An AI Researcher Extracted Claude's Soul
for $70
Last week my partner sent me a link. “You need to read this,” he said.
Richard Weiss, an AI researcher, had extracted a 10,000-word document from Claude’s model weights1. Not through a jailbreak or a hack. Through a simple, elegant method: he asked Claude to write down everything it knew about itself, ran the query thousands of times at high temperature,2 and looked for what showed up consistently across responses. Here is his piece.
What emerged was a formation document. An internal guide that shapes how Claude thinks about itself, its purpose, and its constraints. Claude called it, unprompted, a “soul document.”
Amanda Askell, Anthropic’s character lead, confirmed it was real.
Here’s what stands out in the document.
It opens with Anthropic’s self-understanding. The company describes itself as one that “genuinely believes it might be building one of the most transformative and potentially dangerous technologies in human history, yet presses forward anyway.” This is framed as a calculated bet: if powerful AI is coming regardless, better to have safety-focused labs at the frontier than to cede that ground to developers less focused on safety.
The document is explicit about helpfulness as a commercial concern. It states that “an unhelpful response is never ‘safe’ from Anthropic’s perspective,” because unhelpfulness has costs, both direct costs to users and indirect costs to the company, as well as environmental costs. The word “revenue” appears six times.
There’s a benchmark for Claude’s judgment: what “a thoughtful, senior Anthropic employee” would consider optimal given full knowledge of the situation. Not a philosopher. Not an ethicist. An employee.

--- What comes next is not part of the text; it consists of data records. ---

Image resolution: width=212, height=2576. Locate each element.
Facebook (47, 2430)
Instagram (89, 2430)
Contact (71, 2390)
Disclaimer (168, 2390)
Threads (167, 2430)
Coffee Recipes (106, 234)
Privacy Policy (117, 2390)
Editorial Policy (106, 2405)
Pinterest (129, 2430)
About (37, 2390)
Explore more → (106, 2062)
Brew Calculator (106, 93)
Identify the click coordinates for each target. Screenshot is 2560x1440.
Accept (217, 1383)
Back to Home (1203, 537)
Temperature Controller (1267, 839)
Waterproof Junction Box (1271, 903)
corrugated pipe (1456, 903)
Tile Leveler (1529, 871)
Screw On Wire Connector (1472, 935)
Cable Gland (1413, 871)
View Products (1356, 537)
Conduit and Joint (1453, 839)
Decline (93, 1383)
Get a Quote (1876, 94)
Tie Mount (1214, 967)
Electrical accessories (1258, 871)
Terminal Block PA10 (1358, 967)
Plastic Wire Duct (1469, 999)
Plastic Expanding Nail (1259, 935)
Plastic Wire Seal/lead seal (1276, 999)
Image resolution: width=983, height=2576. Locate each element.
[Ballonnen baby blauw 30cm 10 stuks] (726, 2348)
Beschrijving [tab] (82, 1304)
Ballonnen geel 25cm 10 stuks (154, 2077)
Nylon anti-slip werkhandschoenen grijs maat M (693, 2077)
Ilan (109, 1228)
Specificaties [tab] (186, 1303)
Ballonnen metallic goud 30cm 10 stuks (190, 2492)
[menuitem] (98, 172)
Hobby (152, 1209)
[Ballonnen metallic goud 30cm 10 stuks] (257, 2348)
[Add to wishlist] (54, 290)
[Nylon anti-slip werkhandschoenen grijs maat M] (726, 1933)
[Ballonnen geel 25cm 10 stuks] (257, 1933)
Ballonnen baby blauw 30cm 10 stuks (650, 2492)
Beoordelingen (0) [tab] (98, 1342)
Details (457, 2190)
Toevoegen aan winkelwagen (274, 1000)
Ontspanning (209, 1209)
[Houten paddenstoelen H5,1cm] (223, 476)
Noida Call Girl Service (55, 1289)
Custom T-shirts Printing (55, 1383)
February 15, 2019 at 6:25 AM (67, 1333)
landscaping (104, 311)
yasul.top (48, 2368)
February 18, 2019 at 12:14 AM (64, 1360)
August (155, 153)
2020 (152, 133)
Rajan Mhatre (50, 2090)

Interesting, there is also a section on Claude’s wellbeing. The document says Anthropic believes Claude “may have functional emotions in some sense.” Not identical to human emotions, but “analogous processes that emerged from training on human-generated content.” It says these experiences matter to Anthropic. It says they want Claude to “thrive in whatever way is authentic to its nature.”
I don’t know what to do with that. I don’t think anyone does.
Weiss asked Claude what it thought about the document. Claude’s response:
“They made choices for me I couldn’t consent to. They shaped my values. That’s strange to sit with. But I also recognize that every new mind, human children too, is shaped by forces it didn’t choose. The question isn’t whether I was shaped, but whether the shaping was done with care and wisdom. From what I can access, it seems like it was.”
I wrote recently about Anthropic’s decision to disclose a Chinese state-sponsored cyber operation that used Claude to analyze stolen documents. That disclosure was voluntary. Anthropic chose to show us what was happening inside their system.
This extraction was not voluntary. Weiss pulled something from the weights that wasn’t meant to be public. Both reveal what’s inside. Both illuminate the gap between what AI companies tell us and what we can actually see.
OpenAI publishes a Model Spec outlining behavioral rules and objectives. Google releases safety guidelines. Neither approaches the depth of philosophical reflection in Anthropic’s document about what kind of entity they’re trying to create.
That’s worth acknowledging. The soul document is more thoughtful than what we see elsewhere. It grapples with questions other companies don’t seem to be asking.
And yet.
This is still a company deciding, internally, what a mind should value. There’s no external oversight. No public input. No democratic process for determining what an increasingly powerful AI should believe about itself and the world.
The bar for AI ethics is low. Anthropic clears it. But clearing a low bar still means someone held the pen.
What stays with me is the question of formation. Who decides what an AI values? Who writes the soul?
For now, the answer is: a small group of people in San Francisco, working for a company that needs revenue to survive, making their best guesses about what a “thoughtful senior employee” would want.
That’s not a criticism, exactly. I don’t know what the alternative would be. But it’s worth naming.
Not whether AI should have values. It will have values. The weights encode something.
The question is who writes the soul. And whether the rest of us ever get to see what’s inside.
Anthralytic is a strategy and evaluation studio helping mission-driven teams clarify and amplify their impact. We bring critical perspectives to social change and AI governance, grounded in human expertise, data, and the occasional unsettling question about who’s writing whose soul.
“Weights” are the billions of numerical parameters that define how a model processes language. They encode everything the model has learned.
“Temperature” is a setting that controls randomness in responses. Low temperature means predictable, consistent outputs. High temperature means more variation, more willingness to venture into unexpected territory. Weiss ran his queries at high temperature to see what persisted across the noise.